The story for Doctor Who and the Warlord, was created by none other than Graham Williams: a producer on the show during the latter stages of the Tom Baker years and one of the script writers on City of Death, a consistent fan favourite.
In this game you don’t play as the Doctor: instead, it is your job to hunt down the elusive Time Lord. Your quest, to find the enigmatic intergalactic hero, leads you initially to a mysterious planet called Quantain, in the year 2743. It is on Quantain that you’ll first encounter the warlord, King Varangar, and battle his assortment of strange minions.
In the second part of the game, you find yourself launched back in time to the Battle of Waterloo, where you’ll have to battle two warlords: King Varangar and Napoleon Bonaparte.
Doctor Who and the Mines of Terror
Later that same year, yet another game was released for Whovian’s on the BBC Micro — although this one was also released a year later on the Commodore 64 and Lord Sugar’s, Amstrad.
The Mines of Terror is a 2D side-scrolling platformer, where you take control of the Sixth Doctor, as portrayed by Colin Baker. You’ll need to overcome many pepper pot, beady-eyed, Dalek-esque robots along the way, but they’re not referred to as such due to a lack of gaining the copyright from the Dalek creator — no, not Davros — their real life architect, Terry Nation.
Doctor Who abruptly ended in 1989, after consistently decreasing ratings during the Sylvester McCoy era, which saw the Doctor battle, among other oddities, a giant, intimidating Bertie Bassett!
However, that didn’t stop the Doctor appearing in more video games. In fact, what followed, was probably the best Doctor Who has ever been in the gaming world.
In 1992, a game was finally released that did the TV series some justice. In Dalek Attack, you’ll obviously come across Daleks, lots of them, and these are the real McCoy — no Mines of Terror imitations, to be found here.
Not just Daleks, but also Davros and the Special Weapons Dalek from Remembrance of the Daleks are prevalent throughout the campaign, and you’ll also encounter the Daleks’ two principal, braindead, henchmen: Robomen and the Ogrons. You’ll even return to their home planet of Skaro. Dalek Attack is a real homage to the emotionless, Kaled super race.
You’ll also get to play as not one, but three of the Doctors: the second, fourth and seventh incarnations are all playable. Yes, that means you can run around as Tom Baker, clad in that iconic hat and scarf.
Any fan of the 1963-89, classic, series, will inevitably love this nostalgic romp. Fancy giving it a bash? You can do so here: https://archive.org/details/msdos_Dalek_Attack_1992
Destiny of the Doctors
In 1997, a year after the TV Movie featuring Paul McGann, Destiny of the Doctors was released as a CD-ROM for the PC.
Destiny of the Doctors is another multi-Doctor story, this time all of the first seven Doctors are present. Although, unfortunately, you don’t actually get to play as any of them. Instead, you are an intelligent, floating, protoplasmic blob, created by the Doctor to thwart the Master who has imprisoned all seven Doctors.
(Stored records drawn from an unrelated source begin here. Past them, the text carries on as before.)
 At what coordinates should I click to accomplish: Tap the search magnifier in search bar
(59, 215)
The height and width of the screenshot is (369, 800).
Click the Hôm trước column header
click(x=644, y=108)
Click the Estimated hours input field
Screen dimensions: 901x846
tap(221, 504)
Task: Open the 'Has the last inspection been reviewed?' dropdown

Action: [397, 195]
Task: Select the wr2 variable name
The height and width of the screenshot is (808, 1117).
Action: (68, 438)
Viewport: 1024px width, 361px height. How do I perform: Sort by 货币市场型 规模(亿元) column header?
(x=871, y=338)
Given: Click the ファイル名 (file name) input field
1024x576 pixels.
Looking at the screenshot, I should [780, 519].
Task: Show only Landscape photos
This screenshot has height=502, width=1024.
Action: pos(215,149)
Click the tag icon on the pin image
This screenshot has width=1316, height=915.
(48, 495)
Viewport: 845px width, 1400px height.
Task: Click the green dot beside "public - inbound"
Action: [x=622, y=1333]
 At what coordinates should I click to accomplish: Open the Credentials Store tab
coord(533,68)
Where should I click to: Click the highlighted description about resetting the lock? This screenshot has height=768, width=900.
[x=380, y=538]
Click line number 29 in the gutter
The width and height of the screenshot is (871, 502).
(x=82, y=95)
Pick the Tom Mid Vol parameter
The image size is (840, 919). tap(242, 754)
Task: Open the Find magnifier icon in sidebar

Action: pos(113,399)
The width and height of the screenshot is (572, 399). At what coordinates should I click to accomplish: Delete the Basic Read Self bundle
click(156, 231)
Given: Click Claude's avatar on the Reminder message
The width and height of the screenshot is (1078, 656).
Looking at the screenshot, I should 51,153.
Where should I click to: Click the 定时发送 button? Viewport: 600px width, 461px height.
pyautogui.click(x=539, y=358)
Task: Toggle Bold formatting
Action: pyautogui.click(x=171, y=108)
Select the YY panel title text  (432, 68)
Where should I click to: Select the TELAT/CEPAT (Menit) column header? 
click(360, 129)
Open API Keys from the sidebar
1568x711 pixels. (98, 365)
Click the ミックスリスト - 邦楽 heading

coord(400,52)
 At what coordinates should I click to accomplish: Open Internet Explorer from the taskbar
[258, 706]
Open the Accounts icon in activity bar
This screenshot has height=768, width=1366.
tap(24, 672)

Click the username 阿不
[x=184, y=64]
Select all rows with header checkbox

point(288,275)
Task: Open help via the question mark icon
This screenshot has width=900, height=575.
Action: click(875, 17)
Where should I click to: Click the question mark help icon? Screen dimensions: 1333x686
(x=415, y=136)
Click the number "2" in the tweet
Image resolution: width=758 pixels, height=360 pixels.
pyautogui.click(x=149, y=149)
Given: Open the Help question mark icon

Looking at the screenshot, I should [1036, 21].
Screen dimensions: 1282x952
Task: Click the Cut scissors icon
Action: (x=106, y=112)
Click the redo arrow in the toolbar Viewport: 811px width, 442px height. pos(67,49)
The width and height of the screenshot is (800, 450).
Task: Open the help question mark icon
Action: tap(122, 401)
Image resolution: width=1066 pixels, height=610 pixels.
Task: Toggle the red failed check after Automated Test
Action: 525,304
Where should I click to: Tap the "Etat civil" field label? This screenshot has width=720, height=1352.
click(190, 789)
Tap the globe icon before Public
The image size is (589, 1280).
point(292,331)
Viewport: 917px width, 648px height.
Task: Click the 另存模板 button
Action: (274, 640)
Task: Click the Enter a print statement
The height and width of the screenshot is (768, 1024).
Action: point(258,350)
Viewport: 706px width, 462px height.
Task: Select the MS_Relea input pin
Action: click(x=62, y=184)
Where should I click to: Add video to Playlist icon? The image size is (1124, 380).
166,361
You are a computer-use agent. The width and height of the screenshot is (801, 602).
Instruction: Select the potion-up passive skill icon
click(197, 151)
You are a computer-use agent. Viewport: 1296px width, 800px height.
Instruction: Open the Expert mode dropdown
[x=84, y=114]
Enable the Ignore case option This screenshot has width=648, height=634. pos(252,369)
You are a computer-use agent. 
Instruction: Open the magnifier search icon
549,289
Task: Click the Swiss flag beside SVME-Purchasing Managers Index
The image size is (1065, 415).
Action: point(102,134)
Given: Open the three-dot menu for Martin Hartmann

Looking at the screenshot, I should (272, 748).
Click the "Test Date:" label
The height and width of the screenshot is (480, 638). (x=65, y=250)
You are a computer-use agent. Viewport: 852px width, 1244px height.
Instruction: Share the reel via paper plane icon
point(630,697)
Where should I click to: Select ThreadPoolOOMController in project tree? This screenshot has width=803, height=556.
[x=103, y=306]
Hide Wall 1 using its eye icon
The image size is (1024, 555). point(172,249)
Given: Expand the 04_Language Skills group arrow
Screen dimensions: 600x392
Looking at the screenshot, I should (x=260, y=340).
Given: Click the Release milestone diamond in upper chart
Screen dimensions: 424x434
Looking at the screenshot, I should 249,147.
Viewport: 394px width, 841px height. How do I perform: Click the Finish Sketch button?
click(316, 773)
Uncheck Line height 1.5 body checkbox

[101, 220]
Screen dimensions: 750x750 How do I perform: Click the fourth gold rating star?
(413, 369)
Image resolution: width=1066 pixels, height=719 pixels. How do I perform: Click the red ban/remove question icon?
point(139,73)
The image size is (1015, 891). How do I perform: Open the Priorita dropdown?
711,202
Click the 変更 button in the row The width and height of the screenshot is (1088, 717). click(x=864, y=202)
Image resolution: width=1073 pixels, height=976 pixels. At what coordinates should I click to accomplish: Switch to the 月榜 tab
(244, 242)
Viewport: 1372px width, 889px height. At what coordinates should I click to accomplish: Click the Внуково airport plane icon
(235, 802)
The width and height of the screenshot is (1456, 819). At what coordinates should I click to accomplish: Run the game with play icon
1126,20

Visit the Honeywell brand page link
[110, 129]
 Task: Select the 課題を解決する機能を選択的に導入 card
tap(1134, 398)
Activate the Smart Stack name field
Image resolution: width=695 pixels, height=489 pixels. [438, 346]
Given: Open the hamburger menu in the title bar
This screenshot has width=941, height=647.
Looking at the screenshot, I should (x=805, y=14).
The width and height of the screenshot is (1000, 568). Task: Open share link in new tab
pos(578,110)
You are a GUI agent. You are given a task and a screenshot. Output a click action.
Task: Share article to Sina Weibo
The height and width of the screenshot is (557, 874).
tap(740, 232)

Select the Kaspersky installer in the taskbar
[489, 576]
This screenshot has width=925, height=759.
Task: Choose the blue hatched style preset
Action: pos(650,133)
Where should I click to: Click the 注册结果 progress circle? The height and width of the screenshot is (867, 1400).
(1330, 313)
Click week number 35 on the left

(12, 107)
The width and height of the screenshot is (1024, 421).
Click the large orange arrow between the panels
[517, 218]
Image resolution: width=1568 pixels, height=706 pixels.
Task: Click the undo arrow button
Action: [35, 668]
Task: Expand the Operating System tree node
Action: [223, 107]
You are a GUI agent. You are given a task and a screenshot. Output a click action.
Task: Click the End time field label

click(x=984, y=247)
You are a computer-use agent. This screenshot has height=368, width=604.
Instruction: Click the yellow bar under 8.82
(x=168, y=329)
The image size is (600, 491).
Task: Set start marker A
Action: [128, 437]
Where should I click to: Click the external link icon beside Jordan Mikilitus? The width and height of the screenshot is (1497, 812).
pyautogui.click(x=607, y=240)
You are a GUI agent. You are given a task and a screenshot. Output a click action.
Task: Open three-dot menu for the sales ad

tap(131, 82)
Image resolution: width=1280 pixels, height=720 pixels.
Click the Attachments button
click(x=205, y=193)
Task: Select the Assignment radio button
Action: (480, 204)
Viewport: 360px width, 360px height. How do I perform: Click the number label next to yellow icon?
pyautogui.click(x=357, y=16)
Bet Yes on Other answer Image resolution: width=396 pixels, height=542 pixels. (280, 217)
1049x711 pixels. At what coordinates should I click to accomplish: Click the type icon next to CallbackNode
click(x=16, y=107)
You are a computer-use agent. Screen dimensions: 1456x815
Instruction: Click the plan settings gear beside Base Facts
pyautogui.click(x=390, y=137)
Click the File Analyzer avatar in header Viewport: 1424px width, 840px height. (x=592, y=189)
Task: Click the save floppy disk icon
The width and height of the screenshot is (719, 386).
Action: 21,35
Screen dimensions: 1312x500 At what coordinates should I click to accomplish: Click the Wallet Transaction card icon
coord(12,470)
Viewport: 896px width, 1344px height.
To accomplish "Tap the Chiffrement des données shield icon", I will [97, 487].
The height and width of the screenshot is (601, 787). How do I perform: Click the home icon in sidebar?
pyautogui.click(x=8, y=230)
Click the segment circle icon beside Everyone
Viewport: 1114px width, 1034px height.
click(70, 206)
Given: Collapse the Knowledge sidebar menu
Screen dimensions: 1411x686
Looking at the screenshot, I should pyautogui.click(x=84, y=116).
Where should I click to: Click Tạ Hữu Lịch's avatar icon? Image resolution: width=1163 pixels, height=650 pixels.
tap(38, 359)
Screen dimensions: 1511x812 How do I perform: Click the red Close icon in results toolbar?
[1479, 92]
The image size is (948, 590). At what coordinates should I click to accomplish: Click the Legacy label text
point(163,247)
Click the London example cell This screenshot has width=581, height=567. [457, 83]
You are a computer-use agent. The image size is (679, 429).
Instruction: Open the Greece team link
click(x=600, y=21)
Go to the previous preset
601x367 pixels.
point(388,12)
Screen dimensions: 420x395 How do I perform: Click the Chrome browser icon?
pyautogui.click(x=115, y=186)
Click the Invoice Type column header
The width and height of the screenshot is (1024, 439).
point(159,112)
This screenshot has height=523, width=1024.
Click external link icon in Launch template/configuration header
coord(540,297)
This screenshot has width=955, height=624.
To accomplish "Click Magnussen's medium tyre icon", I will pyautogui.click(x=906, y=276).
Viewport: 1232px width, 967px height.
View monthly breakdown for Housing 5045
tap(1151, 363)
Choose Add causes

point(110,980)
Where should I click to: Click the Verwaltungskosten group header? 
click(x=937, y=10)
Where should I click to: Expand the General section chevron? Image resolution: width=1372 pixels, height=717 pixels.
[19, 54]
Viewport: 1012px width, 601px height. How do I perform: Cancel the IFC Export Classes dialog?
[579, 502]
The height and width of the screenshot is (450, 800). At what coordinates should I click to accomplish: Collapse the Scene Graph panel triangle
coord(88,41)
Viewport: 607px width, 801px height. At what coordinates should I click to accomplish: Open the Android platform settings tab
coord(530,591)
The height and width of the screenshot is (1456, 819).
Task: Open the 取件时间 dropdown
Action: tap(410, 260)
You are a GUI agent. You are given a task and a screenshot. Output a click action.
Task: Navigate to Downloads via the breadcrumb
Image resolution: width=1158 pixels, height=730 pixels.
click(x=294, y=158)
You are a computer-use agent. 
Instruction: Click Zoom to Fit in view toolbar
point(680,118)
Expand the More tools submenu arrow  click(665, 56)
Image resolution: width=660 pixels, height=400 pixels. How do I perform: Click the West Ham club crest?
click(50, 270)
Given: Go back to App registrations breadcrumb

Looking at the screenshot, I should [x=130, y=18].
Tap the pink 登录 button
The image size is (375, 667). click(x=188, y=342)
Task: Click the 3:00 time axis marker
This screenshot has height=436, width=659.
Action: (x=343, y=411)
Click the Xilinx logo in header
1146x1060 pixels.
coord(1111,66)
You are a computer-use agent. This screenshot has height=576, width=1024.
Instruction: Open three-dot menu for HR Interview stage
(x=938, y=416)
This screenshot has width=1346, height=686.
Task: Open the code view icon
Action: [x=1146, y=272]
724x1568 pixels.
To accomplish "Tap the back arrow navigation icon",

Fresh dialogue from Tom Baker, Peter Davison, Colin Baker and Sylvester McCoy was recorded for the release of this game, along with new dialogue from the Brigadier actor, Nicholas Courtney.
There is also brand new video footage of Anthony Ainley, one of the most-popular actors to portray the Master. Incidentally, this is sadly the final Who-related work that Ainley undertook prior to his death.
The first three Doctors still have a notable presence, despite not being able to provide new dialogue. William Hartnell and Patrick Troughton are voiced by an impersonator, while Jon Pertwee is represented by use of recordings from the TV series.
As Graak, you will enter the TARDIS of each Doctor as you try to rescue them one-by-one, but you will not be alone. The Master has placed a multitude of the Doctor’s most formidable foes within each TARDIS, including: Sontarans, Silurians, Quarks, Sea Devils, Raston Warrior Robots, Yeti, Ice Warriors, Zygons, Autons, Cybermen and inevitably, Daleks.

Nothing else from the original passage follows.